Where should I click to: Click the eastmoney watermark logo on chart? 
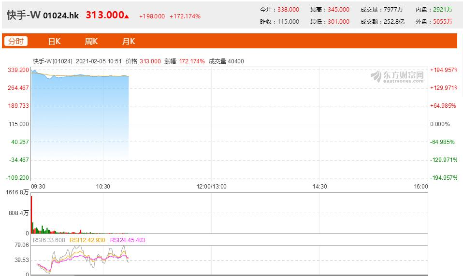pyautogui.click(x=397, y=76)
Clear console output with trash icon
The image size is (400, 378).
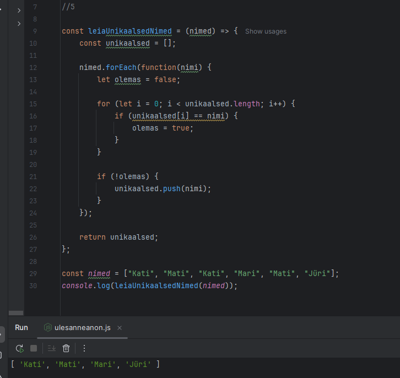pyautogui.click(x=66, y=348)
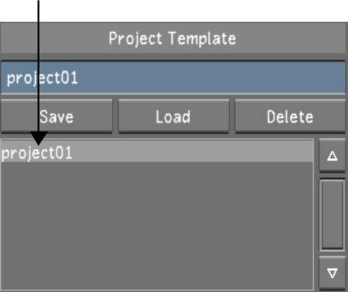This screenshot has width=348, height=292.
Task: Delete the project01 template
Action: (x=290, y=116)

■ **DA SVOLGERE**:
Converti tutte le righe riportate sopra in una lista JSON di stringhe, una stringa per riga, saltando le righe vuote. Escludi le immagini dal risultato.

■ **RISULTATO DELL'ESERCIZIO**:
[
  "Where should I click to: Click the eastmoney watermark logo on chart? ",
  "pyautogui.click(x=397, y=76)",
  "Clear console output with trash icon",
  "The image size is (400, 378).",
  "pyautogui.click(x=66, y=348)",
  "This screenshot has width=348, height=292.",
  "Task: Delete the project01 template",
  "Action: (x=290, y=116)"
]